**WHAT TO DO:** Rewrite the data below with "computer-use agent" replaced by "desktop assistant" wherever it occurs, keeping everything else the same and leaving out the pictures.

====== RAW DATA

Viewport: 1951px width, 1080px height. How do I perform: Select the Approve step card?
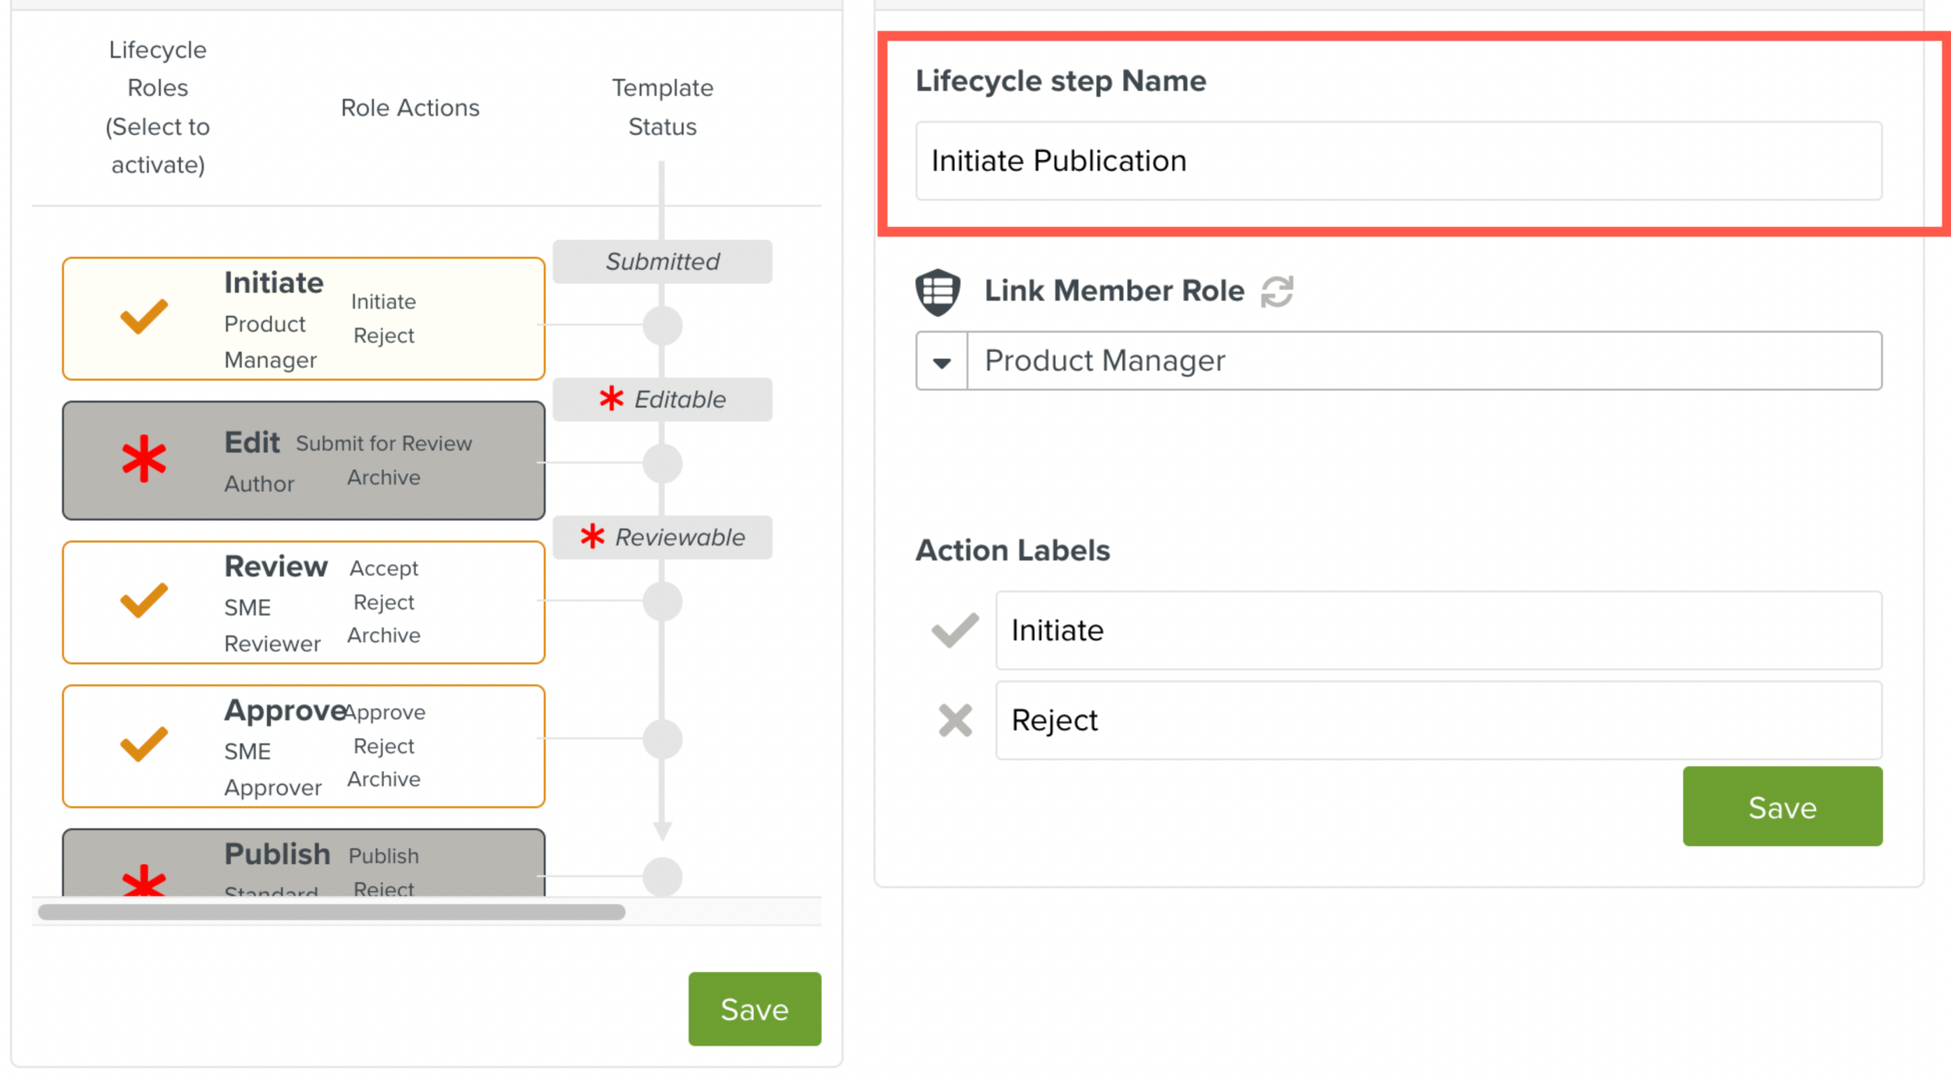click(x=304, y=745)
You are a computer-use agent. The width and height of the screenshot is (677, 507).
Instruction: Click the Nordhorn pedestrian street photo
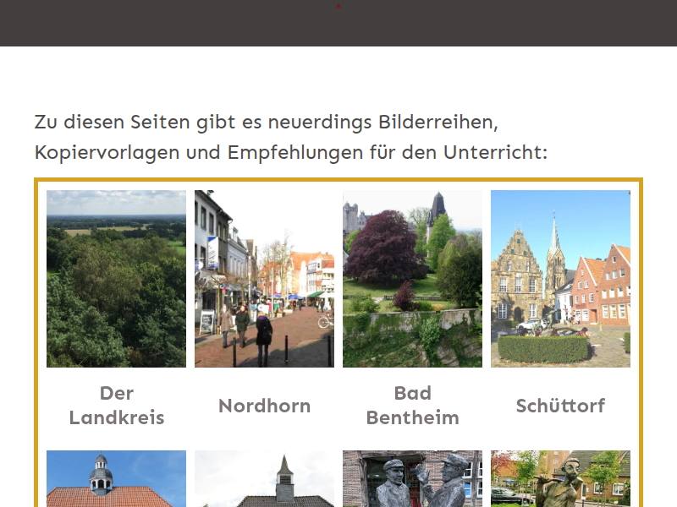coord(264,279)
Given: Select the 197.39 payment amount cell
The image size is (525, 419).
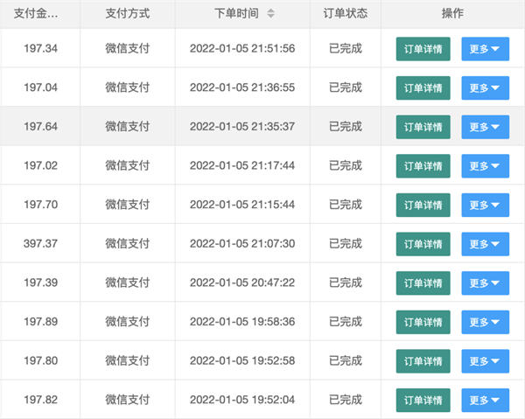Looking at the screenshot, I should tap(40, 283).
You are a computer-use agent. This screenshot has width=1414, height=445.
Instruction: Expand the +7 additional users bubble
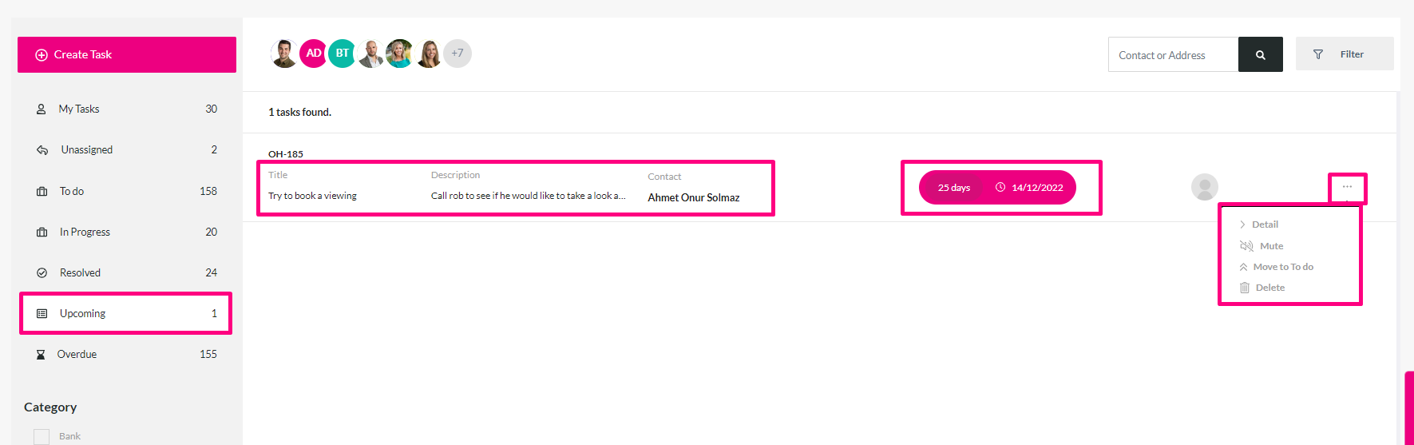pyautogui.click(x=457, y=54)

============

**RESPONSE TO THIS EXERCISE:**
Viewport: 1951px width, 1080px height. How do I perform: Select the Approve step card?
click(x=304, y=745)
You are a desktop assistant. The width and height of the screenshot is (677, 507).
Instruction: Click the Nordhorn pedestrian street photo
coord(264,279)
Given: Select the 197.39 payment amount cell
The image size is (525, 419).
Looking at the screenshot, I should tap(40, 283).
You are a desktop assistant. This screenshot has width=1414, height=445.
Instruction: Expand the +7 additional users bubble
pyautogui.click(x=457, y=54)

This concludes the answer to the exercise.